The Battle Rifle Forum over at Gunnutz has just about every question answered that you can possibly think of. It's easier if you just read there.

USGI parts can be had, but I've never heard anyone having trouble with the hammer spring.

If you fill the foreend, you'll likely jam up the piston and op rod setup. Again, if you don't like the original stock that came with yours, there's plenty of aftermarket choices.

For lube, grease is the ticket for the 305.


----------



## Jester_TG (13 Apr 2013)

if you ever have a chance to go to one of the clinics offered by Hungary from CGN i suggest it. I went to one last September and you learn alot about the weapons system and tips/tricks.


----------



## Canadian.Trucker (14 Apr 2013)

Jester_TG said:
			
		

> if you ever have a chance to go to one of the clinics offered by Hungary from CGN i suggest it. I went to one last September and you learn alot about the weapons system and tips/tricks.


+1 to this.  I have benefited from him living just around the corner from me.  He's extremely knowledgeable and loves to teach guys.

Only downside is he's a former Patricia, but that is easily overlooked.  >


----------



## Rumblefish237 (8 Sep 2013)

Reviving a thread here with a couple questions. 

I am buying an m305 shorty and I am wondering if it worth buying a USGI Fiberglass stock or just work on bedding the black syntheticstock that comes wwith the rifle.  Is the USGI and lighter or better for any reason? Will a USGI stock even accommodate a shorty m305?

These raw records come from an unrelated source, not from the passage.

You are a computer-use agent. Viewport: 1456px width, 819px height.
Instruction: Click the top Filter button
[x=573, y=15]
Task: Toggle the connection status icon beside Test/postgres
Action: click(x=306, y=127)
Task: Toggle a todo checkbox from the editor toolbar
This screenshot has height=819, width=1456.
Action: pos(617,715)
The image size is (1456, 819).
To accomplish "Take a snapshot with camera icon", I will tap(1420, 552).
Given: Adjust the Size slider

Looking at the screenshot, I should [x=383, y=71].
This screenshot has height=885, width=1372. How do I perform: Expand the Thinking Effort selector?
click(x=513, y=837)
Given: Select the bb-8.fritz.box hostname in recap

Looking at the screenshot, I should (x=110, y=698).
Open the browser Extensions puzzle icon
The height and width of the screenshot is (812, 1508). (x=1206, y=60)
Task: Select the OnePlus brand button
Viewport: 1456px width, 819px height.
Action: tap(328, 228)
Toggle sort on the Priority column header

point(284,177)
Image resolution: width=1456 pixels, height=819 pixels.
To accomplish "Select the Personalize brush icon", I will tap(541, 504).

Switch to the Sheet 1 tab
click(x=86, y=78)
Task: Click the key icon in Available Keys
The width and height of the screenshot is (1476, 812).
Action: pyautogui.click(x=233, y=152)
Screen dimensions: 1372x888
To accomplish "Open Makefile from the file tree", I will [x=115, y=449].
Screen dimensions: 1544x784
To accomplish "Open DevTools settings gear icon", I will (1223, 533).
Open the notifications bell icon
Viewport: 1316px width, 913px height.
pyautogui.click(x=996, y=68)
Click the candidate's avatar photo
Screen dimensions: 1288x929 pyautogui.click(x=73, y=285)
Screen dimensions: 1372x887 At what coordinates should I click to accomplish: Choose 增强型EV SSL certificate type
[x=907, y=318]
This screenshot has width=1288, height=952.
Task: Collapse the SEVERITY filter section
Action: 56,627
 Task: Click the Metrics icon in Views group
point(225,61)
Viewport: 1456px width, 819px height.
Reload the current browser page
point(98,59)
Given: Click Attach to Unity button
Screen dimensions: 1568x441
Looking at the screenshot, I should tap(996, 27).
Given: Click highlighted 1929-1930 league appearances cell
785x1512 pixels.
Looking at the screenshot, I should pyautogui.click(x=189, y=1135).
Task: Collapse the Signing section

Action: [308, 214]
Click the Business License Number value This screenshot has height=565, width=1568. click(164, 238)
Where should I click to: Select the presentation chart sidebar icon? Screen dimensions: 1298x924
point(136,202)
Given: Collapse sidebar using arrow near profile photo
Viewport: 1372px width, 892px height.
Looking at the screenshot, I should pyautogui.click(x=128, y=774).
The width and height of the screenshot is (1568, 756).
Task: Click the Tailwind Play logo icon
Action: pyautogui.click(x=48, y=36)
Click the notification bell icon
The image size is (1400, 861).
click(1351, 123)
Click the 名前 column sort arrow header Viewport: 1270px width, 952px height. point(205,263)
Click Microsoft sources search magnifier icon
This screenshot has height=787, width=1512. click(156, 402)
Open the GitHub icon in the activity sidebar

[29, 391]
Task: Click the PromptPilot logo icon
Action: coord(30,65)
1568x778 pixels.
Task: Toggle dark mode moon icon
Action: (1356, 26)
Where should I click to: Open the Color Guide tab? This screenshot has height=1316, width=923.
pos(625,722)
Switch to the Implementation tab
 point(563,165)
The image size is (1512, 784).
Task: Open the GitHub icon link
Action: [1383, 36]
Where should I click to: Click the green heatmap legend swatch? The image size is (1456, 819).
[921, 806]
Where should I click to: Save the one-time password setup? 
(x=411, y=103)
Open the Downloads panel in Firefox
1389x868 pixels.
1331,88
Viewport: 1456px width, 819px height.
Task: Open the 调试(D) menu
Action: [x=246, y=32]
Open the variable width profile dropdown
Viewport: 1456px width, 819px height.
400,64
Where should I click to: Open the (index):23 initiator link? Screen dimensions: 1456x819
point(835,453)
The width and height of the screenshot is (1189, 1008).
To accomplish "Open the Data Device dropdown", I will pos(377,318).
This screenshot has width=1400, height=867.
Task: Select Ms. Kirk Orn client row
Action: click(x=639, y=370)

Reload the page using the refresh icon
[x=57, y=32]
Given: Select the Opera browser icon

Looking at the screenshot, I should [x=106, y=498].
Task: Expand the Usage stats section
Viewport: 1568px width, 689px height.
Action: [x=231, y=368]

I am pretty confident with the rest of my build but, I cannot find the information I am seeking with regard to my stock selection issue. 

Any advice would be appreciated.


----------



## Colin Parkinson (9 Sep 2013)

I'm pretty happy with the stock that came with it. From what I hear, few of the aftermarket stocks if any work without some fitting and getting it right seems to be fairly important with this rifle.


----------



## Mister Donut (21 Oct 2013)

Hey, does anyone know a good M14 doctor in Vancouver, BC that's still active?  I've heard there used to be this one guy, but he's "retired" when it comes to tuning M14s.  

Got a scope mount issue with my Norc M305.  Using the M14.ca CASM mount and I can't seem to get my glass to line up.  I've used shims in the rings before, but was wondering if there was something better I could do.


----------